Summary
In Magee v. Morehead, 123 So. 881, a rule of property was held to be involved and the Court declined to overrule the decision under which it was established.
Summary of this case from Nichols v. Gaddis McLaurin, Inc.Opinion
No. 27990.
September 30, 1929.
1. DEEDS. Time for ascertaining class to receive remainder, under deed conveying life estate, and to grantor's heirs on life tenant's death without issue, was date of grantor's death.
Under deed conveying land to grantor's daughter for life and the heirs of her body and grantor's natural heirs in case she died without living issue, the time for ascertaining the class to receive the remainder was the date of the death of the grantor, regardless of fact that life tenant died without issue.
2. COURTS. Decision establishing rule of property and not mischievous in operation or effect will not be overruled.
Former decision of supreme court establishing a rule of property will not be overruled, where it is not mischievous in its operation or effect.
APPEAL from chancery court of Panola county, Second district, HON. N.R. SLEDGE, Chancellor.
James McClure, Jr., of Sardis, for appellant.
The law is clear that in vested remainders, the time for ascertaining the class to take the same is referred to the date of the death of the testator. Appellants do not contend that this is not the law. But the law is different as to contingent remainders.
A contingent remainder is one limited to take effect either to a dubious and uncertain person or upon a dubious or uncertain event.
Thompson Real Property, page 184; 23 Ruling Case Law, 513; 23 Ruling Case Law, par. 75; Allison v. Allison, 101 Va. 537; Love v. Lindstedt, 76 Or. 66, Ann. Cas. 1917 A, 896.
A remainder to the heirs of the life tenant is generally a contingent remainder, for, there being no heirs to a living person until the termination of the life estate, no one can claim as the heir of the life tenant.
Duke v. Faulk, 37 S.C. 255, 34 A.S.R. 745; Doe v. Provost, 4 Johns (N.Y.) 61, 4 Am. Dec. 249; Westcott v. Meeker, 144 La. 311, 29 L.R.A. (N.S.) 947; Mudge v. Hammill, 21 R.I. 283, 79 A.S.R. 802.

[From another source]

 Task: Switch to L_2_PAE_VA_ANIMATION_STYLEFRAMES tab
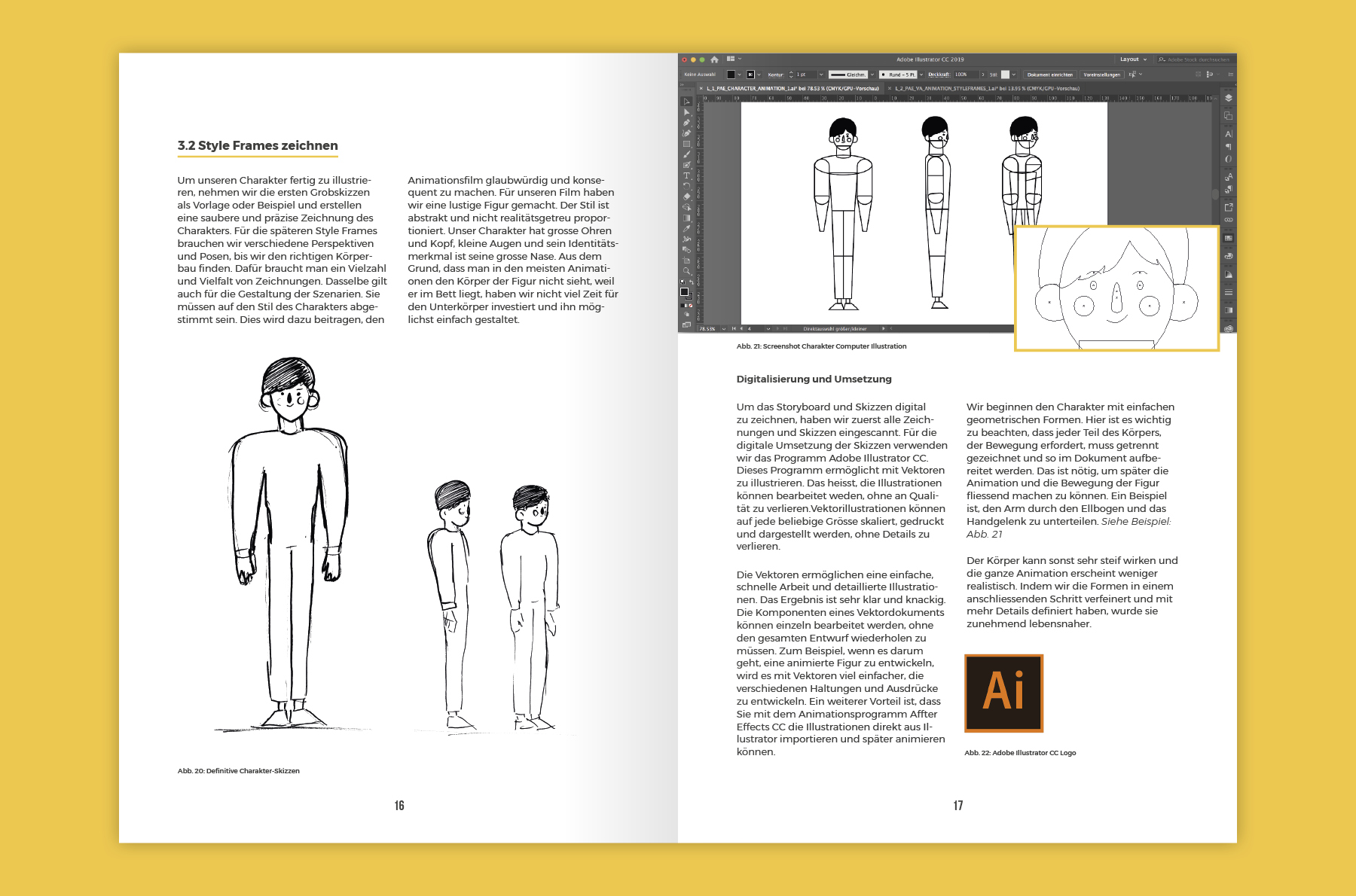(x=986, y=88)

Concurrent or alternative contingent remainders or contingent remainders with a double aspect are created by a limitation to one for life, with remainder in fee to his children or issue or heirs and, in default of such children, issue or heirs to another.
Garrison v. Hill, 79 Md. 75, 42 A.S.R. 363; Watson v. Smith, 110 N.C. 28; Stump v. Findlay, 2 Rawle (Pa.) 168, 19 Am. Dec. 632; McCreary v. Coggershall, 74 S.D. 42, 7 L.R.A. (N.S.) 433.
Where there is a gift to A one of the testator's children for the life of B, another of his children, with remainder on the death of B to the heirs of B's body, and if there shall be no heirs of the body of B then living, to the testator's heirs at law, constitute alternative limitations and the remainder to the heirs of the testator is contingent.
Tevis v. Tevis, 259 Mo. 19; Shapiro v. Howard, 113 Md. 360, 140 A.S.R. 414; Golladay v. Knock, 235 Ill. 412, 126 A.S.R. 224.
There can be no doubt in light of the law above cited that this deed created a contingent remainder of a double aspect.
Where gifts are contingent on future event, the time for ascertaining the class to receive the gift is at the time the event happens, and not at the time of the death of the testator.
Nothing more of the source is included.